2020年9月21日月曜日

『ウインド・リバー』-重量感のある傑作

 ジェレミー・レナーって、何で観た人かと調べてみると『ハート・ロッカー』と『ボーン・レガシー』の主演か。二枚目ではないが、寡黙なタフガイが実に嵌まる。

 「なぜ少女ばかりが殺されるのか」というコピーから連続殺人を扱ったサイコ物なのかと思っていたら、カップルが物語の最初に死ぬだけで、しかも死因は他殺ではない。物語の3年前にもう一人の少女が死んでいるが、そちらの事件の真相は全くわからずじまいだから関係もないかもしれない。まったくミスリーディングなコピーはどうしたわけだ。

 というわけでサイコな連続少女殺人鬼が出てくるわけではまったくないのだが、実にまあ重量感のある傑作だった。

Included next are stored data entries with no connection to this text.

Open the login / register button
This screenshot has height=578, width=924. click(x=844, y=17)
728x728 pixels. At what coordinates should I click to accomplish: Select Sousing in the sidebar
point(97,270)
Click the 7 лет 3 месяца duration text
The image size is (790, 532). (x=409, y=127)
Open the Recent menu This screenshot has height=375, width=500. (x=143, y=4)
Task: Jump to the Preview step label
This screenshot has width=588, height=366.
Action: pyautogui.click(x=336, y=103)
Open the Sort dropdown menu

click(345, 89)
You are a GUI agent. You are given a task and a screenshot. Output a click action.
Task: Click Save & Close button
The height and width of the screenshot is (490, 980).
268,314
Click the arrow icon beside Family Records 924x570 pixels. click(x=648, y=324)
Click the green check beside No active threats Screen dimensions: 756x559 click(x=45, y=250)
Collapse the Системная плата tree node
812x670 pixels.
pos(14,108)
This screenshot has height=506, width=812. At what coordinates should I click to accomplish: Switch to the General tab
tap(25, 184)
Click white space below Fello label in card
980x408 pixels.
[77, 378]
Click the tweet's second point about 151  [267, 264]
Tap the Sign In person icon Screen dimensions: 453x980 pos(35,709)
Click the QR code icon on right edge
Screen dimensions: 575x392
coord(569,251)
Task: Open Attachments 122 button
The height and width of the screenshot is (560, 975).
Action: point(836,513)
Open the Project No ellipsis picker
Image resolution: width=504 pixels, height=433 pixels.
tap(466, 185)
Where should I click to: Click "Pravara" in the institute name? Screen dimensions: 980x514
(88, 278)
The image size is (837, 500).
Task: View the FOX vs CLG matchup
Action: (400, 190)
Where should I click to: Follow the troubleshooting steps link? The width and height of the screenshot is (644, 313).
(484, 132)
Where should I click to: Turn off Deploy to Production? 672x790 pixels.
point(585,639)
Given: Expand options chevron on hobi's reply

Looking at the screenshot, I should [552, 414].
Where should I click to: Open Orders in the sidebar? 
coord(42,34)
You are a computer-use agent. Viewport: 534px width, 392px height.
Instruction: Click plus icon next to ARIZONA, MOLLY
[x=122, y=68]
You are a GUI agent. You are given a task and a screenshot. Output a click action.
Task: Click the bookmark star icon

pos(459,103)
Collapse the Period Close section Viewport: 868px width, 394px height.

 ネイティブ・アメリカンの居留地「ウインド・リバー」で、他殺ではない殺人事件が起こる。FBIの新米女性捜査官が、ジェレミー・レナー演ずるハンターとともに事件の真相を追う。

 「他殺ではない殺人」というのは何事か。

 死因は零下20度の屋外を走ったために肺が失血した窒息死と検死官は言う。だがレイプされており、裸足で屋外を走るのは逃げているからだろうから、殺人と言っていいはずだ。だが検死官は単なる職業倫理から、死因を「他殺」とすることはできないという。死因が「他殺」でないと、他の捜査員は回されない。新米一人では心許ない。なんとか「他殺」にしてもらえないか。検死官は、間違いなく殺人だが、報告書に嘘は書けないと言う。

 このやりとりにしびれる。設定の微妙さにも、検死官の倫理感にも、捜査官の焦燥にも。

 こういうことがちゃんと描ける脚本も演出も演技も、実に信用がおける。まっとうな映画だ。

 そして基本的には真相に向かって少しずつ迫っていく捜査過程が的確に、緊張感を持って描かれるのが、観ていて心地良い。


 そうしているうちに、トリッキーな映画的描写が不意に使われたりして驚く。部屋の外からノックをしている。画面が切り替わって室内からノックに応じてドアを開けると、外にいるのはさっきのノックの主ではない。別の時間が編集で接続するのだ。

 これを時間ではなく場所でやったのが『羊たちの沈黙』で、最初に観た時は唸ったものだ。

 面白いものを作ろうという意気込みが伝わる。とりあえずこういうふうに驚かされるのも悪くない。


 あるいは銃撃戦の緊迫感も実にうまく描写されている。

 疑心暗鬼から二つの陣営が銃を向け合って一触即発の状態になる。今にも誰かが発砲しそうな緊張感の中、FBIが警察権限を宣言し、自ら銃を収める。

 いったんは収まったものの、その後また結局銃撃戦になってしまうのだが、その絶望的な感じや、にもかかわらずその輪の外にいるハンターが、圧倒的な力で狙撃して相手を倒す爽快感、派手なアクションに度肝を抜かれる感じなど、優れた映画ならではの、観客を揺さぶる力が漲っている。


 さて、世間的な高評価の理由である、ネイティブ・アメリカンの現状を描いた社会的意味についても、もちろん賞賛に値する。

 だがそこにとりわけ価値があるという映画ではない。ドキュメンタリーとしてそうした社会問題を知らされ、考えさせられた、というような映画ではないのだ。何より優れたドラマとして、優れたエンタテインメントとして普遍的な魅力があった。その上で、背景となるアメリカの問題についても知ることができたのはオマケである。貴重なオマケではあるが、決してそのための映画ではない。